Несмотря на это восторженное увлечение, находясь в котором Великопольский написал пьесу всего в три дня, она вышла неудачною и не понравилась публике, которая встретила её холодно, а мнения критиков были диаметрально противоположны. Рецензент «Северной пчелы» Р. 3. (P. М. Зотов) находил, например, что в пьесе этой пьесы, собственно, нет, то есть нет завязки и развязки, чем и объяснял то равнодушие, с которым она была принята публикой. Однако, отметив несколько ошибок в изложении фактов, он находил, что автор «очень хорошо схватил главные черты сельского быта», главную же заслугу его видел в том, «что он бойким и живым рассказом возобновил в памяти зрителей великие события исполинской битвы». Критик «Пантеона»[704] был более строг к нашему автору, обвиняя его пьесу в неестественности, натяжках, ошибках и тому подобном и вообще не одобряя самой её идеи.

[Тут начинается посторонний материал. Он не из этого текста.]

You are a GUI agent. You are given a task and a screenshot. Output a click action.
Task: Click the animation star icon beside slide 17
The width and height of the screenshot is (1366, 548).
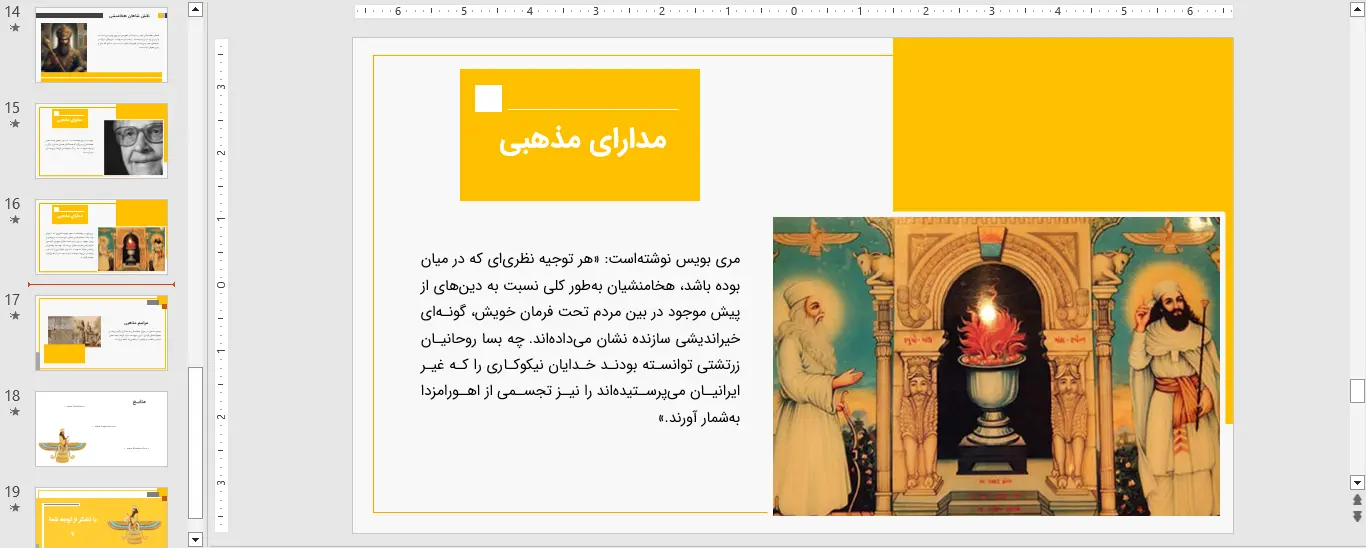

Совершенно обратного мнения был издатель «Литературной газеты» В. Р. Зотов. В августе того же года он уделил на страницах своего издания место не только обширному «Опыту оправдания „Памяти Бородинской битвы“»[705] и самой пьесе[706], но даже снабдил первый очень лестным для нашего автора примечанием[707]. «И. Е. Великопольский, — говорил он, — принадлежит к числу тех немногих писателей, о которых сожалеешь, что они не исключительно занимаются литературою. Конечно, другие занятия от этого выигрывают, но литература во всяком случае теряет. Давно уже имя г. Великопольского, в возмужалой эпохе своей литературной деятельности взявшего псевдоним „Ивельев“, не появлялось в печати. В апреле нынешнего года явилась на Александринской сцене его пьеса „Память Бородинской битвы“. Она показалась нам до того замечательной, не только в сценическом, но и в литературном отношении, что мы с удовольствием напечатаем и в следующих же нумерах нашей газеты. Предлагаемая теперь статья составляет объяснение этой пьесы и ответ на рецензии её, помещённые в некоторых журналах. Это не чисто критическая статья, потому что в ней изложены многие идеи автора о драме и сценическом искусстве. Надеемся со временем представить нашим читателям ещё одну пьесу г. Великопольского, не игранную, и очерк литературной деятельности этого талантливого писателя, который в особенности замечателен в истории русской литературы новым и оригинальным взглядом на сценическое искусство»[708].
701
Впрочем, в 1842 г., в 12-й книжке «Москвитянина», он напечатал, под псевдонимом Ивельева, отдельную сцену: «Фантаст, или Сила воображения» (с. 280—291, отд. оттиск — М., 1842. 14 с.), о которой нельзя сказать ничего нового сравнительно с тем, что уже было говорено о других пьесах нашего автора.
702
Передаём словами P. М. Зотова, поместившего о пьесе отчёт в «Северной пчеле» (1848. № 101. 7 мая).
707
Знакомство их, сначала заочное, состоялось в июне 1848 г. через посредство Н. И. Куликова, передавшего Великопольскому желание Зотова познакомиться подробнее с его литературною деятельностью, о которой Куликов был высокого мнения. Следствием ознакомления Зотова с произведениями Ивана Ермолаевича (изданными и неизданными) и явилась его лестная заметка о Великопольском в № 34 «Литературной газеты».
708
Зотов так и не собрался этого сделать, но благорасположение его к нашему писателю сохранилось до самой смерти последнего. Об участии Зотова в Посреднической комиссии по делам Великопольского см. ниже и в «Русской старине» (1901. № 7. С. 172).